A. Unfortunately not all expenditure on plant and machinery will qualify for annual investment allowances (AIA). The most common examples of assets that are not eligible are cars and assets that have been used for some other purpose before being brought into the business, for example a personally owned computer. These assets should still qualify for capital allowances, but allowances will be given gradually over several years, rather than the full cost being allowed against income all at once, which is what the AIA gives.
The AIA was set at its current level of £200,000 from 1 January 2016, but it was increased to £1,000,000 for a temporary period of two years from 1 January 2019. It is therefore currently expected that the allowances will revert to £200,000 from 1 January 2021.
Q2. Due to cash flow difficulties I have not yet paid my self-assessment payment on account, which was due on 31 July 2019. I realise that I will have to pay interest on the amount outstanding, but will I also have to pay penalties?
A. HMRC charge interest on any tax paid late. The current rate in force is 3.25%.
With regards to penalties, you will only be charged if your balancing payment (due 31 January 2020) is late. The penalties for late payment under self-assessment are as follows:
- 30 days late: 5% of the unpaid tax
- 6 months late: additional 5% of the unpaid tax
- 12 months late: additional 5% of the unpaid tax.
HMRC may reduce a late payment penalty in ‘special circumstances’, which does not include inability to pay. In addition, a defence of ‘reasonable excuse’ may be available.
In relation to payments on account, the maximum penalty for fraudulent or negligent claims by taxpayers to reduce payments on account is the difference between the correct amount payable on account and the amount of any payment on account made.
Q3. My wife doesn’t work. Can she transfer her unused personal tax allowance to me?
A. It is possible for a spouse or civil partner who is not liable to income tax, or not liable above the basic rate for a tax year, to transfer part of their personal allowance to their spouse or civil partner, provided that the recipient of the transfer is not liable to income tax above the basic rate.
The transferor’s personal allowance will be reduced by the same amount. For 2019/20 the amount that can be transferred is £1,250. The spouse or civil partner receiving the transferred allowance will be entitled to a reduced income tax liability of up to £250 for 2019/20.

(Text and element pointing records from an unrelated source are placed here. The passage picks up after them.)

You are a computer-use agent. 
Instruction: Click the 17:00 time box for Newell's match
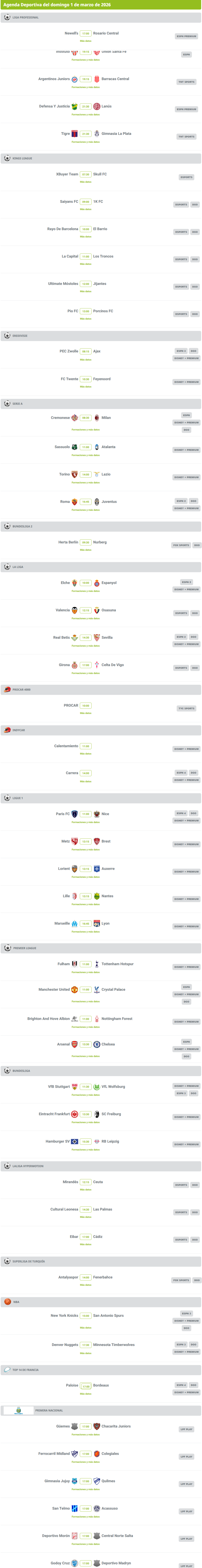click(x=86, y=34)
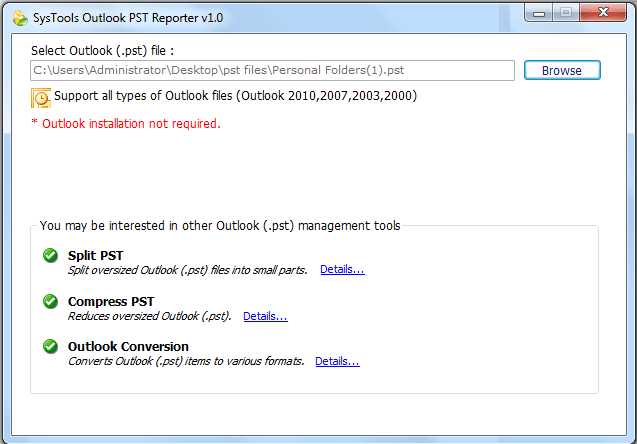
Task: Minimize the PST Reporter window
Action: coord(538,13)
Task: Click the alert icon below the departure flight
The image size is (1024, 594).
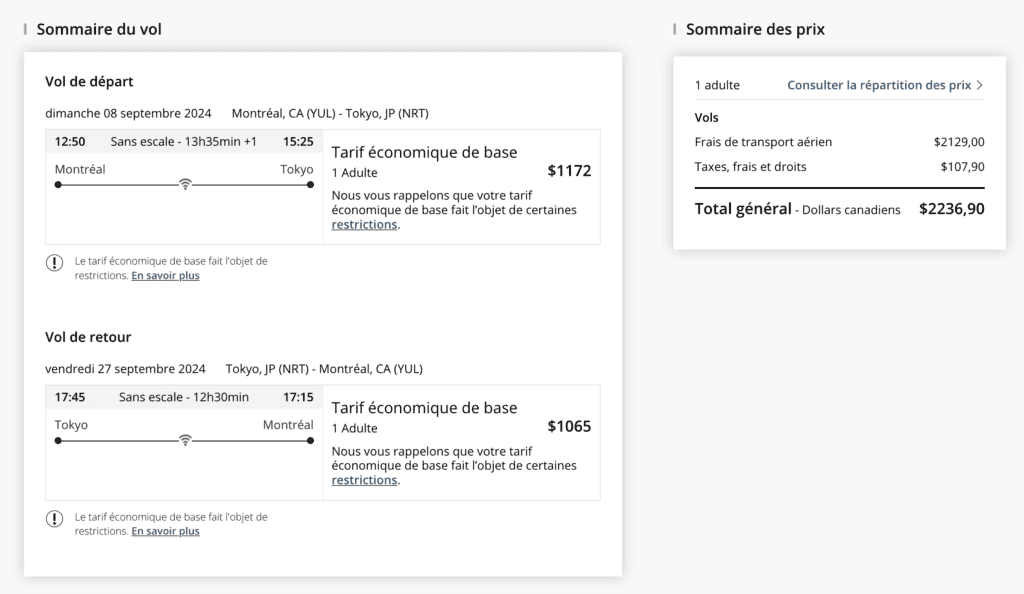Action: 54,263
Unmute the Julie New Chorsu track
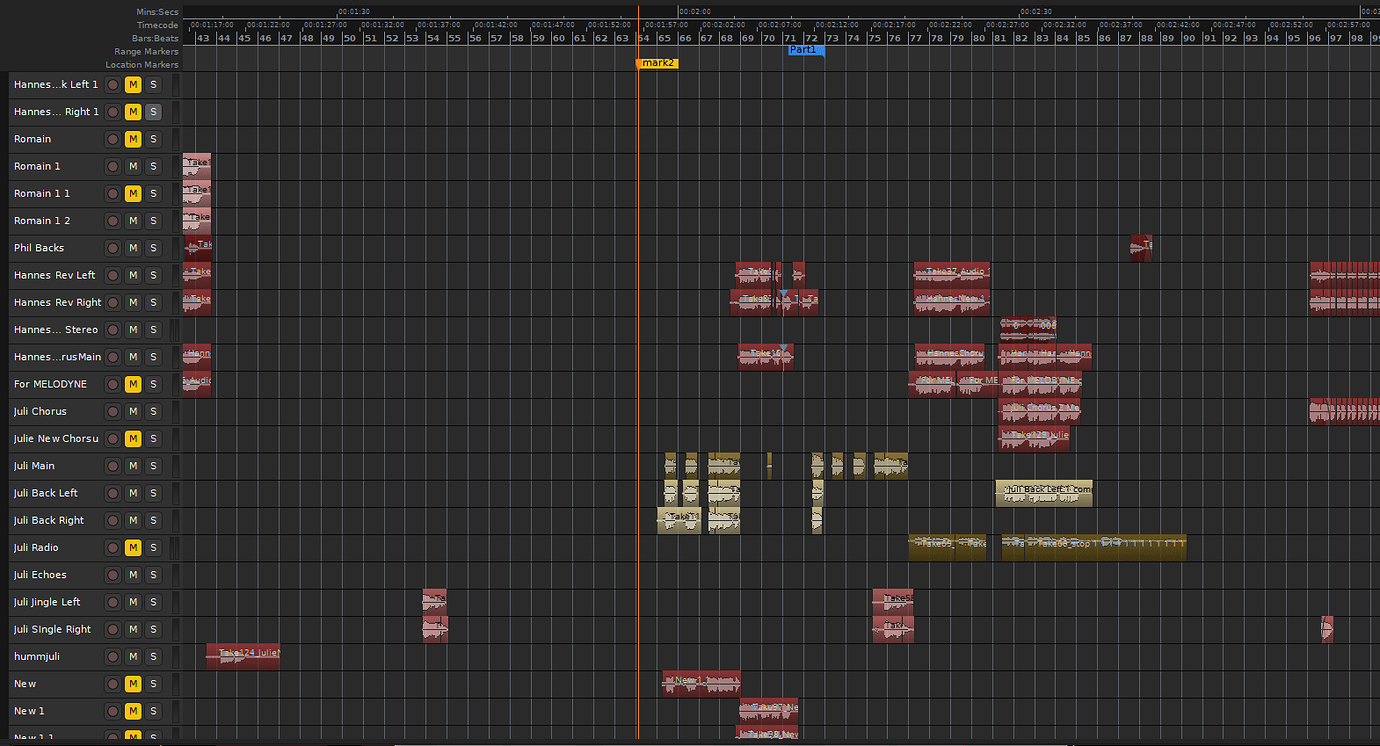The height and width of the screenshot is (746, 1380). tap(133, 438)
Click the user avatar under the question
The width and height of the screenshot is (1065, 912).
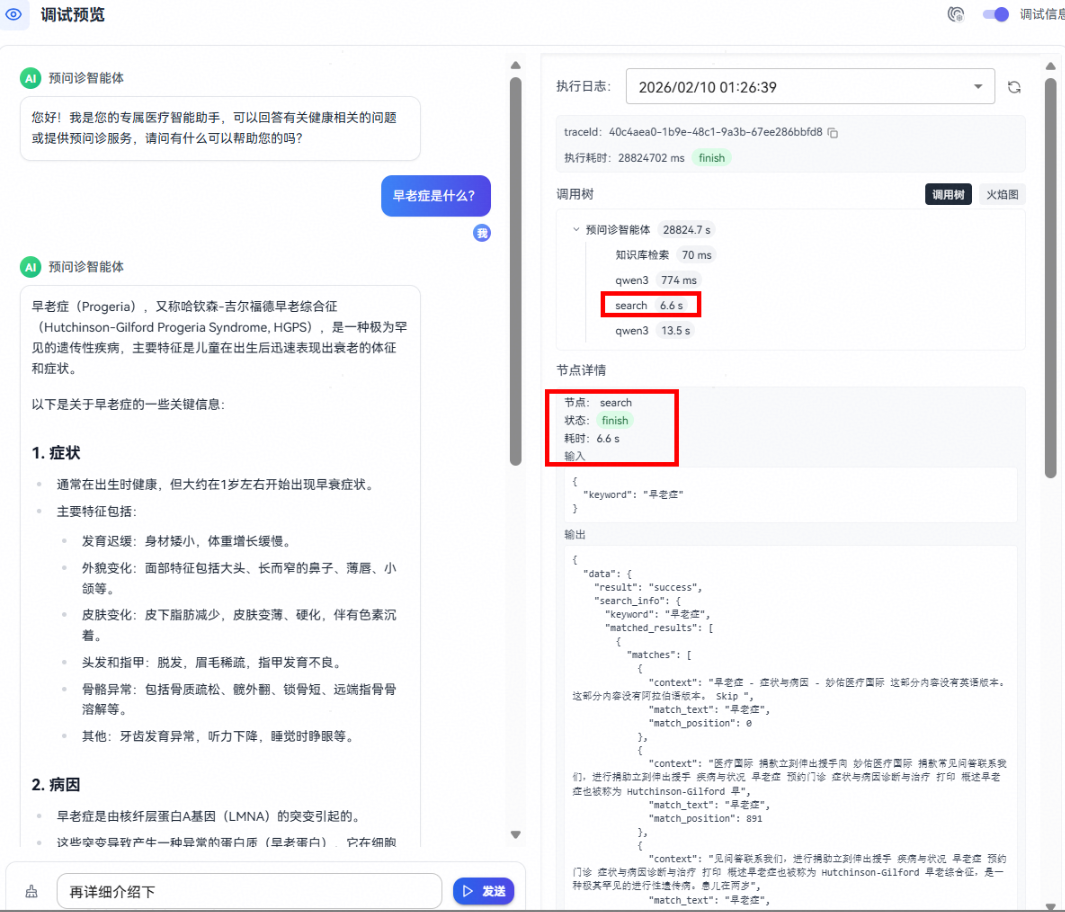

If you make the claim before 6 April 2020 for the tax year 2019/20, the claim continues until either you withdraw it or the recipient spouse or civil partner does not obtain a tax advantage. On the other hand, if you make the claim after the end of the relevant tax year, it will only have effect for the tax year to which the claim relates. So, if you make a claim after 5 April 2020 for 2019/20, you would need to make another claim for 2020/21 if appropriate.
The claim can be made up to four years from the end of the relevant tax year. In other words, a claim for marriage allowance for the tax year 2019/20 must be made by 5 April 2024.